Add in fifteen extra party toys on top of that and you’ve got a lot of excess on every front, in a life where we’re ostensibly trying to minimize excess.
What’s a Birthday Party Planning Machine to do?
Last week, a post on money guru Gail Vaz Oxlade’s site raised the issue of birthday invitations that come with a link to a site where you both RSVP and offer a credit card donation, part of which goes to charity and part to fund a present of the child’s choice.
The response in the comments was varied, but the level of vitriol took me by surprise. Some people are straight-up Capital O Offended by the idea.
And me, I’m puzzled.
I get not wanting to be asked for your credit card, sure. There’s something about it that reeks of transaction rather than relationships.
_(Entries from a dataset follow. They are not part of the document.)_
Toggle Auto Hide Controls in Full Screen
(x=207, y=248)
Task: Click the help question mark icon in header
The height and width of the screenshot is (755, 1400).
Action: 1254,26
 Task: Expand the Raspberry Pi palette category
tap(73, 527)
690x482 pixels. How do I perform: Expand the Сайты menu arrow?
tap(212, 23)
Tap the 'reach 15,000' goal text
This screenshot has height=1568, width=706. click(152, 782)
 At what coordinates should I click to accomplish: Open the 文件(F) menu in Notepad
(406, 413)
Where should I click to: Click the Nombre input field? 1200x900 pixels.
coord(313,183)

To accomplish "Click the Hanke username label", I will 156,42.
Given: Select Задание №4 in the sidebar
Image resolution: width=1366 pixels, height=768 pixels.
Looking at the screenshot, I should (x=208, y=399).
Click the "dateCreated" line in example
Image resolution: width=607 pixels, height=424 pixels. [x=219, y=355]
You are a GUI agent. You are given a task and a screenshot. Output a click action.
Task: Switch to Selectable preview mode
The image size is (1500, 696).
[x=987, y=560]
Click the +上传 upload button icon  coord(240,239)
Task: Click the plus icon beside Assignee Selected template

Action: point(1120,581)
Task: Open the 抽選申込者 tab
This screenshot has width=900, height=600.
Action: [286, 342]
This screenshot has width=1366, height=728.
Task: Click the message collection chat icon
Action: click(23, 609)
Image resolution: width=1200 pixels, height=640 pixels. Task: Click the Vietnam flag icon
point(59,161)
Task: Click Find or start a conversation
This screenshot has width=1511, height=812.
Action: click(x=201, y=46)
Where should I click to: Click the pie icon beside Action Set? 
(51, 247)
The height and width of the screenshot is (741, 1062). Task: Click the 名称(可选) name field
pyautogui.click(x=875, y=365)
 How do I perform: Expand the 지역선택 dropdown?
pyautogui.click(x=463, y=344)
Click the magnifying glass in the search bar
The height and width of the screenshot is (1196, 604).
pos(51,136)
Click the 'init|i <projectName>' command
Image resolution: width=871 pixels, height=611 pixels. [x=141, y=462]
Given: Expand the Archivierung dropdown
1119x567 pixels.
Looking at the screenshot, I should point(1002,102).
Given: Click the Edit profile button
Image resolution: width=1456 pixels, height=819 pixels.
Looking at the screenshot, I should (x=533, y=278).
Let’s be honest. The presents part of parties is a more or less obligatory form of social grooming anyway. The present stands in as a symbol of the giver’s fondness for the recipient. The origins of the practice go WAAAAY back to a time when the gifts – which were usually handmade, practical, and often consumable – served to offset some of the expense and burden of actually throwing the shindig. It’s a social practice based in scarcity.
So in a world grappling with excess, does more excess do anything to actually foster the sort of equitable redistribution that gift-giving once served? Or is it possible to redirect some of the excess to places in society where scarcity is still a very real challenge?
And is that offensive? What do you think? If gifts are a symbolic exchange, does openly converting them to the vulgarity of money make you uncomfortable?
Last spring, we attended the party of a five-year-old friend who asked for donations to the local Humane Society instead of gifts. We gave her a card and a ten-dollar bill. I didn’t need to run around town for a gift, or worry that she already had whatever we chose, or fret over whether Plastic Toy A really properly represented this little girl and our feelings for her. A card. A picture inside, drawn specifically for her. And ten bucks to go towards the cats and dogs she happens to adore.
I didn’t think it was offensive. I thought it was awesome. And so did my young pirate.
Until I read the post, we had thought we might go this route.
A treasure box at the door to collect (small) donations of coins, if people were willing to play along. No credit cards. The kids could help scoop and tally them up at the end, and we’d make sure both kids and parents knew where the gifts were going. A picture of all the little pirates would accompany the donation. Chocolate coins for take-home loot bags, for my kids and all the guests. And the birthday boy’d still get to rip open his pile of family gifts when the festivities were all over.
Now I’m not sure. The Birthday Party Planning Machine has ground to an uncertain halt. I don’t want to offend people, seriously. I just want the kids to have fun and my birthday party hives to go away.
What do you think we should do?
How would you word the invitation to cause the least kerfuffle? And would you ever consider asking for donations instead of presents? Why or why not?